Passage for review:
☆ ☆ ☆ ☆ ☆

Other than these days being a prominent vaccine influencer, Gates also has strong opinions about online misinformation, and what to do about it, as he has told CNBC.

Gates is very critical of the way some of the biggest centralized social networks are operating their apps and platforms, and has gone after encryption as an ill that these giants are using to hide behind for allowing “misinformation spreading faster than the truth.” The way he frames it, security and privacy as provided by end-to-end encryption are a nuisance preventing the likes of Facebook from monitoring and censoring users more effectively.

In his world, it apparently goes without saying that platforms (and no doubt, operating systems) have the right to spy on users and know everything each one of them is doing and saying. “Some of the messages on their platform, they don’t even see because of the encryption on WhatsApp,” Gates took a dig at Facebook.

The way he chose to speak about encryption on messaging platforms is to avoid touching on its actual purpose – to allow users privacy and ultimately security – and instead mentioned it in the same breath as child abuse and his favorite subject, anti-vaccine activism.

☆ ☆ ☆ ☆ ☆

Problem A:
Answer these questions using the passage on Gates and encryption.
(i) Which news outlet did Gates share his views on online misinformation with?
(ii) Which messaging service's encryption did Gates cite when criticizing Facebook?
(iii) Which two subjects did Gates raise alongside encryption on messaging platforms?
Problem B: Reproduce word for word the part of the passage on Gates and encryption between "The way he chose" and "subject, anti-vaccine activism.", inclusive.
Problem C: Write the next part of the passage on Gates and encryption, following on from its final sentence.

☆ ☆ ☆ ☆ ☆

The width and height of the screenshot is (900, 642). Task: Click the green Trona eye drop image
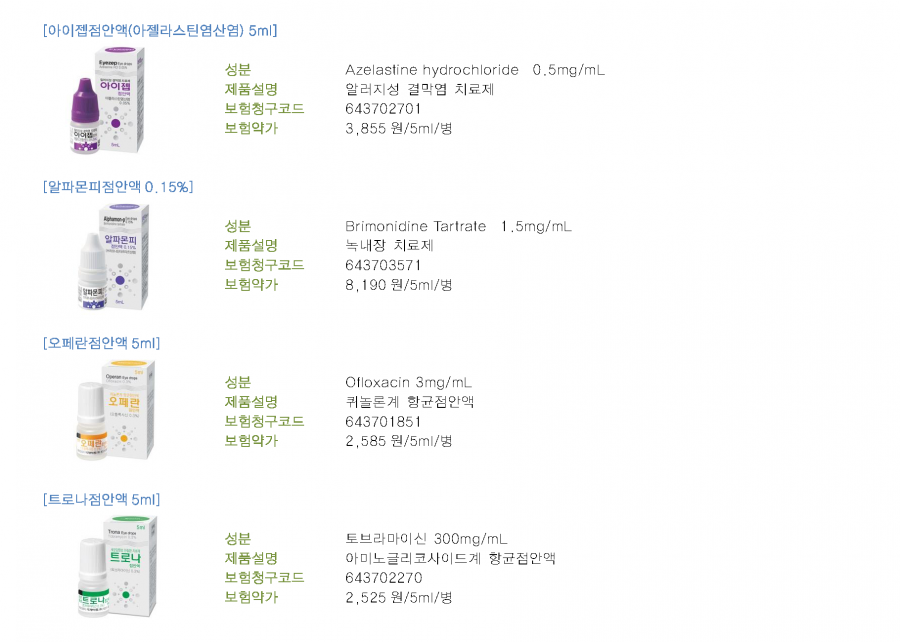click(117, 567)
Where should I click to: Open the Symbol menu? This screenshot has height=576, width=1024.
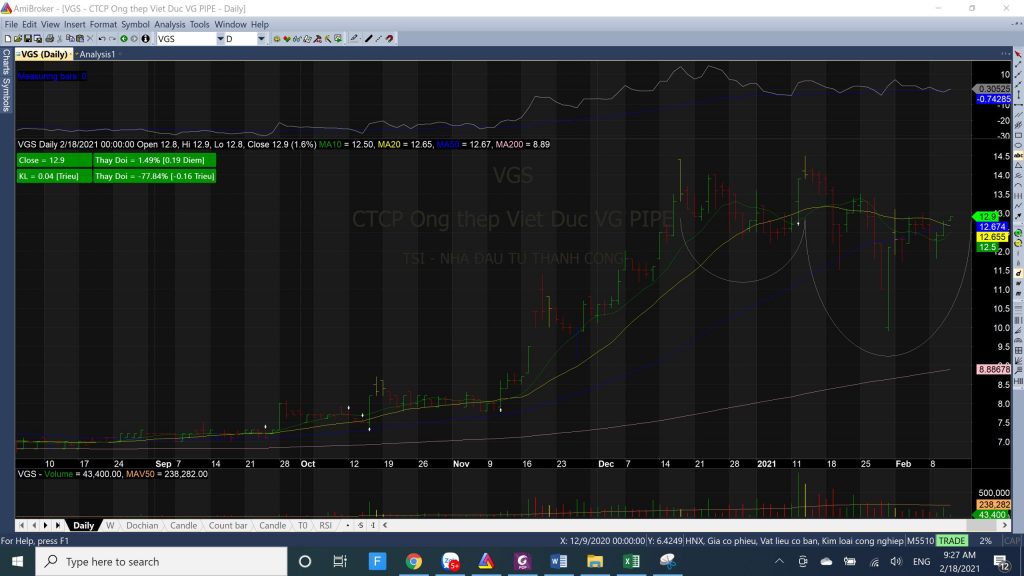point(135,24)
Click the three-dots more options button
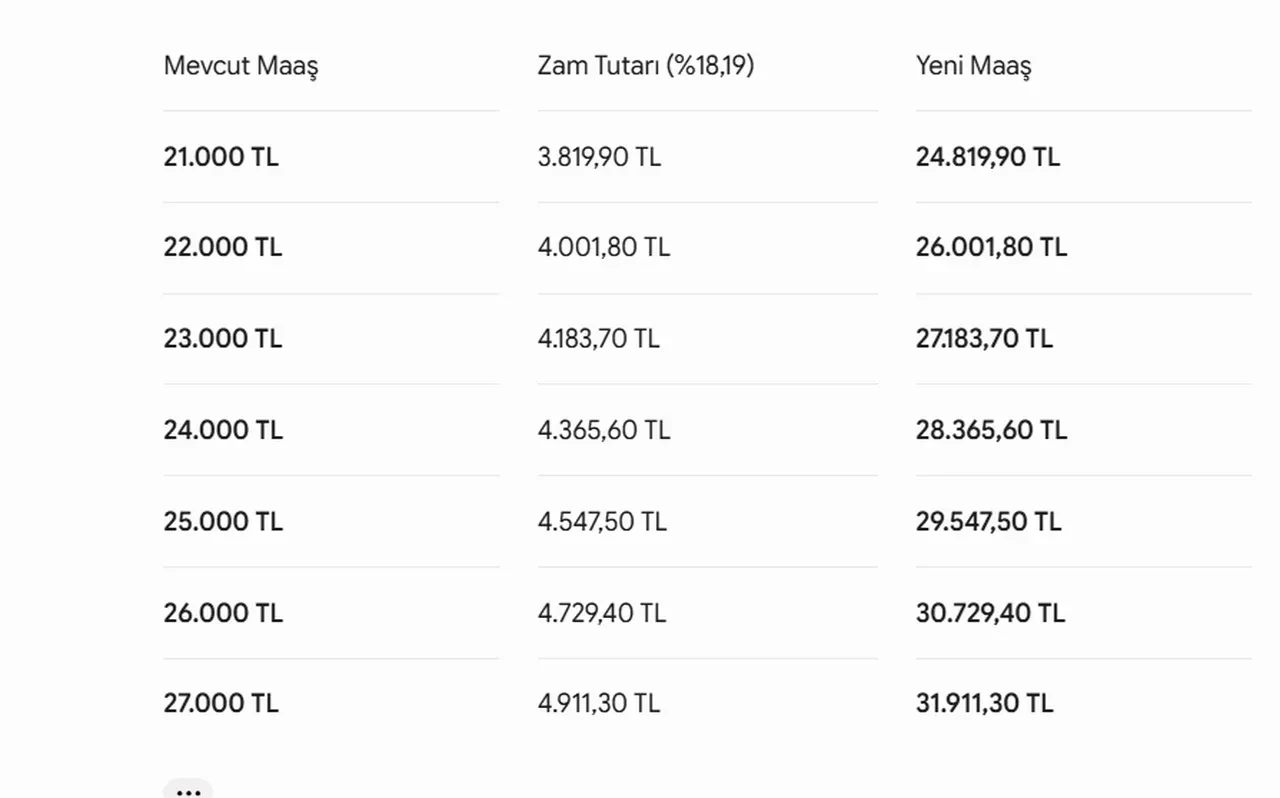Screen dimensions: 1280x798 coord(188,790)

☆ ☆ ☆ ☆ ☆

Answer space A:
(i) CNBC
(ii) WhatsApp
(iii) Child abuse and anti-vaccine activism

Answer space B:
The way he chose to speak about encryption on messaging platforms is to avoid touching on its actual purpose – to allow users privacy and ultimately security – and instead mentioned it in the same breath as child abuse and his favorite subject, anti-vaccine activism.

Answer space C:
And while many users, observers and digital rights groups take serious issue with a lack of transparency on the part of Facebook and others in the way they dish out bans and blocks, Gates sees opaqueness not there – but in the fact encryption is built into some of Facebook’s apps.

As for what motivated Facebook to do it, Gates thinks it’s nefarious: “They have made sure they can’t intervene on those things.”

It’s interesting to see Facebook now coming under criticism from influential places like that occupied by Gates for supposedly “pivoting” to security and privacy features – after getting pummeled with criticism precisely for the lack of these during the previous US election.

“I believe the future of communication will increasingly shift to private, encrypted services where people can be confident what they say to each other stays secure and their messages and content won’t stick around forever,” CEO Mark Zuckerberg reacted in March 2019.